Having read Matterhorn and now Chickenhawk and got tales of the war from the ground and the air its hard not to feel depressed about how these young men were taken into a war they knew so little about. The stories are there to be read and hopefully the lessons are there to be learnt.

Thursday, November 21, 2013

Review: Matterhorn by Karl Marlantes


I have read a great many books about the Vietnam War because it has always interested me. I came to this book wondering if there's anything new to be learned from reading yet another account of the war.

 But I was pleasantly surprised and drawn in and found that despite being almost 600 pages it really was what you would term a page turner. Written by a marine who served in the Vietnam from the fall of 1968 to the fall of 1969, it covers the first few months of his tour of duty. In that time he is involved in two major battles that are relayed in such detail to give you a sense of the fear and tension those under fire felt. But this is not just about the frontline and also gives you a sense of the futility of war. Marlantes touches on some of the big themes about military leadership, the political dimension and the racial issues that were felt in society at the time. There are also consequences mixing young men from all over the US who sometimes struggle to respect each other and resort to extreme violence, fragging, those they don't agree with. In the end of the day most of the people who were fighting where 19 to 20 years old and what they're asked to do was perhaps beyond anybody.
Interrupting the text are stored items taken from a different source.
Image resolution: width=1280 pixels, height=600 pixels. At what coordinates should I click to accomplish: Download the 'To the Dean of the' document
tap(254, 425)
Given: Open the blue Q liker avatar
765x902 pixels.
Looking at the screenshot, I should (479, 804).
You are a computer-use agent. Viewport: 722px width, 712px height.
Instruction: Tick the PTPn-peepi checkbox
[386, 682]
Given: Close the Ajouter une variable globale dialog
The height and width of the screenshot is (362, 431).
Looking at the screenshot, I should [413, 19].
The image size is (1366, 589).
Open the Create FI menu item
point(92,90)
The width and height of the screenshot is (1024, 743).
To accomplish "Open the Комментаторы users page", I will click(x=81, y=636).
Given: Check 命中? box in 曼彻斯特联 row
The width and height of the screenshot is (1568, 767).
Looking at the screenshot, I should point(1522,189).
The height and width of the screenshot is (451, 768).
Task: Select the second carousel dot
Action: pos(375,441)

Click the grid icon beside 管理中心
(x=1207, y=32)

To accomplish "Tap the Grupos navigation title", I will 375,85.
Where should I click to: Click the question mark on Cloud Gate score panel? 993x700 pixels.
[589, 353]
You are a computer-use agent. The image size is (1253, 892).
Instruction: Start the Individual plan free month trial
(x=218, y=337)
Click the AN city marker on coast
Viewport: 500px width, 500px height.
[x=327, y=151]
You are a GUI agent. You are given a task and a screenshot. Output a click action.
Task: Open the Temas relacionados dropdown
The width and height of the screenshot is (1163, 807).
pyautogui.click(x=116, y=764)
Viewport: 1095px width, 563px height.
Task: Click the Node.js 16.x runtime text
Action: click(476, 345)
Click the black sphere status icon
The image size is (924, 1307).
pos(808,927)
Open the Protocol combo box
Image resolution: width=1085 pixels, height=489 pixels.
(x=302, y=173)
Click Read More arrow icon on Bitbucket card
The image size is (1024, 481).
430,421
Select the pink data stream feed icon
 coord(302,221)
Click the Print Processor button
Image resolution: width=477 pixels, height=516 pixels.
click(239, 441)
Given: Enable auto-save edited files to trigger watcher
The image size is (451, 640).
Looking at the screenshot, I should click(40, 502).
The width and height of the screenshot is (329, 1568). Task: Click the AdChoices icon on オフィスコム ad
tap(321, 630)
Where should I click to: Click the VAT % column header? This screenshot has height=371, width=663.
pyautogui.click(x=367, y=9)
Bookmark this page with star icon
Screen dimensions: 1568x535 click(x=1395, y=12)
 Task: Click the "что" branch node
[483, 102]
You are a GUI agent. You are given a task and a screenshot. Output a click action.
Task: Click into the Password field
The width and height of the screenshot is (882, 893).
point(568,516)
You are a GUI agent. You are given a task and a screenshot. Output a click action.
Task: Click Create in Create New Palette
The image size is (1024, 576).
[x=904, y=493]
Told through the eyes of lieutenant  Mellas you find the story begins on Matterhorn, the name given to a hill that the American troops are defending to try and stop the North Vietnamese from incurring further into South Vietnam. The daily routine involves going out on probing search and destroy missions, defending the lines at night from attack and spending the time inbetween trying to behave as normally as possible, whilst constantly fighting the fear of death. 

And people do die. Young men die in the most wasteful and the most heroic ways. With the powers that be deciding that troops need to be deployed to the low lands Matterhorn is abandoned and other mountains around. But the enemy is always moving and they have to retake that ground in a bloody encounter. Most of Mellas's  platoon is wiped out and the young men suffer brutal and horrific injuries and die on the hillside and in their bunkers. 

As American troops come and go in their helicopters contesting pockets of land, which they then often relinquish after the enemy moves off, you wonder what sort of war this is. The approach taken in World War II to capture land and push the enemy back was almost non-existent in Vietnam, where body count was used to try and measure success. 

Failing to define success gives an army a haunting sense of never being able to rest. Even back at base you can't relax as the front line is everywhere.

Plus back at base there is a battle with the politics as the rise of black power and the racial tension is never far away from the surface. Ambitious want-to-be generals push their troops harder and harder as as they look for promotion, medals and glory for themselves. 

Marlantes writes the story from numerous viewpoints giving you an insight into the pressure everybody feels, including those that are ordering the troops into the front line battles. It feels totally authentic because it was written by somebody who was there and somebody who cares deeply about his fellow soldiers and wanted to tell their story. 

He writes a story which works from beginning to end and leaves you frazzled after sharing some of the horrors of war. At the end you are left wondering about the futility of it all and feeling frustration at the pointlessness of the deaths of such young men on both sides of the conflict. 

Sadly I suspect that those who are not interested in the history of the Vietnam war would not pick up such a weighty tome. But the war is a backdrop to some universal Issues about politics, race, fear and heroism. This is a story from the past that challenges us to think about the future. To think about Afghanistan and any conflict where young men and women are going through a similar hell.